* [GIVEN REQUEST]: Render every line of the listing below as a JSON list of strings, one string per line, skipping blank lines and leaving the pictures out.

──────── EXTRACTED INFORMATION

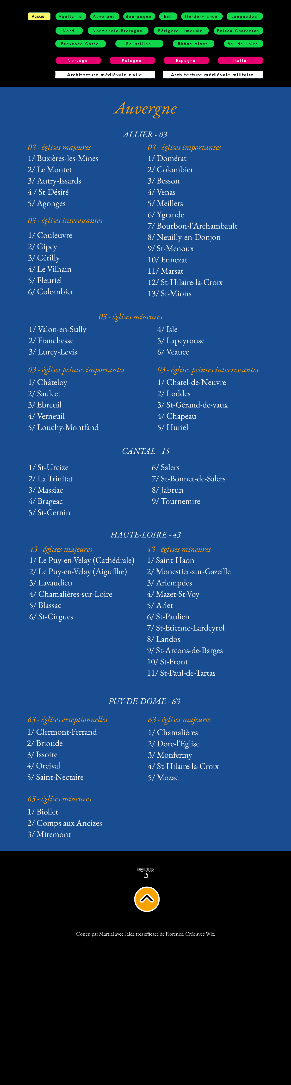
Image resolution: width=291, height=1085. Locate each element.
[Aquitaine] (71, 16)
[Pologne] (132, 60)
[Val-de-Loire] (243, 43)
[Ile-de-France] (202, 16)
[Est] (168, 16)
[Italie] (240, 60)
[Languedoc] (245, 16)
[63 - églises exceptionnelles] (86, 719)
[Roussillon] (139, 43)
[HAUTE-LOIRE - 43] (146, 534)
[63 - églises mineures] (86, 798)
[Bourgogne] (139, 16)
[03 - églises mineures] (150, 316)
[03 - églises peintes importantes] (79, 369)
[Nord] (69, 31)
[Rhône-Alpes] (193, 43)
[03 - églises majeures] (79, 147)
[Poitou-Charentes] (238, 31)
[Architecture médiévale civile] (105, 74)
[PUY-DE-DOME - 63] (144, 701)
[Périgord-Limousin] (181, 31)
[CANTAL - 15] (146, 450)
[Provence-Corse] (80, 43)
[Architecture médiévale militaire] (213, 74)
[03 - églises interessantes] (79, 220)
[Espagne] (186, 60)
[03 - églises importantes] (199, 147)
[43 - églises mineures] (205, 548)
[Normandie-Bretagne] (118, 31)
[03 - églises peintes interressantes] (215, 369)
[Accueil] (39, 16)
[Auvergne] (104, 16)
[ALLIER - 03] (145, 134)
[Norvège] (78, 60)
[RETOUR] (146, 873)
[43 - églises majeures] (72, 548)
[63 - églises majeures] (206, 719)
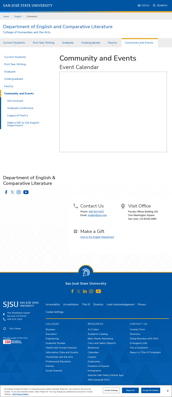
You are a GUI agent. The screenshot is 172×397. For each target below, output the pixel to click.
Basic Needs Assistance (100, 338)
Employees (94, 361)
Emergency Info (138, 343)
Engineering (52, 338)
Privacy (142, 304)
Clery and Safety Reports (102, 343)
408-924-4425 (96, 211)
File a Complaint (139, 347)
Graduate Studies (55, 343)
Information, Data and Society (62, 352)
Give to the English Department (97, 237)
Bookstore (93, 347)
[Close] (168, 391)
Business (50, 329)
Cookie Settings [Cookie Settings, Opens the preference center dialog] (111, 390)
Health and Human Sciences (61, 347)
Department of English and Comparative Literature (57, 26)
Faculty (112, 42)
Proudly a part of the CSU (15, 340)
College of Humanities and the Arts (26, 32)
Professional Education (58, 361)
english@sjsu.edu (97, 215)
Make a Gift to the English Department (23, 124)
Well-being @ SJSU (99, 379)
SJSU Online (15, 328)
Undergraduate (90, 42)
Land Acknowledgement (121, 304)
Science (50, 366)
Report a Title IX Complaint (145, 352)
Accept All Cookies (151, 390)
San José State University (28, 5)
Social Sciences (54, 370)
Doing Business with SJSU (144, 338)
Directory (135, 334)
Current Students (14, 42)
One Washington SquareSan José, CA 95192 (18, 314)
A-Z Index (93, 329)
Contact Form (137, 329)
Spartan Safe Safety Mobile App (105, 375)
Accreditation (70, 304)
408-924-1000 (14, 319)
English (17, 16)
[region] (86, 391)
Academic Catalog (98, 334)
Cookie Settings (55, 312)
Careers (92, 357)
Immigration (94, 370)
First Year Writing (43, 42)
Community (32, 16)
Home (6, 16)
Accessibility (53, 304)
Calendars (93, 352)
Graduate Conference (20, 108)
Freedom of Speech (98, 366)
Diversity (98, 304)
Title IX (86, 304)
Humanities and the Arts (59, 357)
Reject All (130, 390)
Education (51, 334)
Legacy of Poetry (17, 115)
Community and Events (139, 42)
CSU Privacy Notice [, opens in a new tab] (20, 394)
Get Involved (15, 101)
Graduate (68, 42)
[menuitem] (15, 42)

────────────────

* [EXERCISE OUTPUT]:
[
  "Image resolution: width=291, height=1085. Locate each element.",
  "[Aquitaine] (71, 16)",
  "[Pologne] (132, 60)",
  "[Val-de-Loire] (243, 43)",
  "[Ile-de-France] (202, 16)",
  "[Est] (168, 16)",
  "[Italie] (240, 60)",
  "[Languedoc] (245, 16)",
  "[63 - églises exceptionnelles] (86, 719)",
  "[Roussillon] (139, 43)",
  "[HAUTE-LOIRE - 43] (146, 534)",
  "[63 - églises mineures] (86, 798)",
  "[Bourgogne] (139, 16)",
  "[03 - églises mineures] (150, 316)",
  "[03 - églises peintes importantes] (79, 369)",
  "[Nord] (69, 31)",
  "[Rhône-Alpes] (193, 43)",
  "[03 - églises majeures] (79, 147)",
  "[Poitou-Charentes] (238, 31)",
  "[Architecture médiévale civile] (105, 74)",
  "[PUY-DE-DOME - 63] (144, 701)",
  "[Périgord-Limousin] (181, 31)",
  "[CANTAL - 15] (146, 450)",
  "[Provence-Corse] (80, 43)",
  "[Architecture médiévale militaire] (213, 74)",
  "[03 - églises interessantes] (79, 220)",
  "[Espagne] (186, 60)",
  "[03 - églises importantes] (199, 147)",
  "[43 - églises mineures] (205, 548)",
  "[Normandie-Bretagne] (118, 31)",
  "[03 - églises peintes interressantes] (215, 369)",
  "[Accueil] (39, 16)",
  "[Auvergne] (104, 16)",
  "[ALLIER - 03] (145, 134)",
  "[Norvège] (78, 60)",
  "[RETOUR] (146, 873)",
  "[43 - églises majeures] (72, 548)",
  "[63 - églises majeures] (206, 719)",
  "You are a GUI agent. The screenshot is 172×397. For each target below, output the pixel to click.",
  "Basic Needs Assistance (100, 338)",
  "Employees (94, 361)",
  "Emergency Info (138, 343)",
  "Engineering (52, 338)",
  "Privacy (142, 304)",
  "Clery and Safety Reports (102, 343)",
  "408-924-4425 (96, 211)",
  "File a Complaint (139, 347)",
  "Graduate Studies (55, 343)",
  "Information, Data and Society (62, 352)",
  "Give to the English Department (97, 237)",
  "Bookstore (93, 347)",
  "[Close] (168, 391)",
  "Business (50, 329)",
  "Cookie Settings [Cookie Settings, Opens the preference center dialog] (111, 390)",
  "Health and Human Sciences (61, 347)",
  "Department of English and Comparative Literature (57, 26)",
  "Faculty (112, 42)",
  "Proudly a part of the CSU (15, 340)",
  "College of Humanities and the Arts (26, 32)",
  "Professional Education (58, 361)",
  "english@sjsu.edu (97, 215)",
  "Make a Gift to the English Department (23, 124)",
  "Well-being @ SJSU (99, 379)",
  "SJSU Online (15, 328)",
  "Undergraduate (90, 42)",
  "Land Acknowledgement (121, 304)",
  "Science (50, 366)",
  "Report a Title IX Complaint (145, 352)",
  "Accept All Cookies (151, 390)",
  "San José State University (28, 5)",
  "Social Sciences (54, 370)",
  "Doing Business with SJSU (144, 338)",
  "Directory (135, 334)",
  "Current Students (14, 42)",
  "One Washington SquareSan José, CA 95192 (18, 314)",
  "A-Z Index (93, 329)",
  "Contact Form (137, 329)",
  "Spartan Safe Safety Mobile App (105, 375)",
  "Accreditation (70, 304)",
  "408-924-1000 (14, 319)",
  "English (17, 16)",
  "[region] (86, 391)",
  "Academic Catalog (98, 334)",
  "Cookie Settings (55, 312)",
  "Careers (92, 357)",
  "Immigration (94, 370)",
  "First Year Writing (43, 42)",
  "Community (32, 16)",
  "Home (6, 16)",
  "Accessibility (53, 304)",
  "Calendars (93, 352)",
  "Graduate Conference (20, 108)",
  "Freedom of Speech (98, 366)",
  "Diversity (98, 304)",
  "Title IX (86, 304)",
  "Humanities and the Arts (59, 357)",
  "Reject All (130, 390)",
  "Education (51, 334)",
  "Legacy of Poetry (17, 115)",
  "Community and Events (139, 42)",
  "CSU Privacy Notice [, opens in a new tab] (20, 394)",
  "Get Involved (15, 101)",
  "Graduate (68, 42)",
  "[menuitem] (15, 42)"
]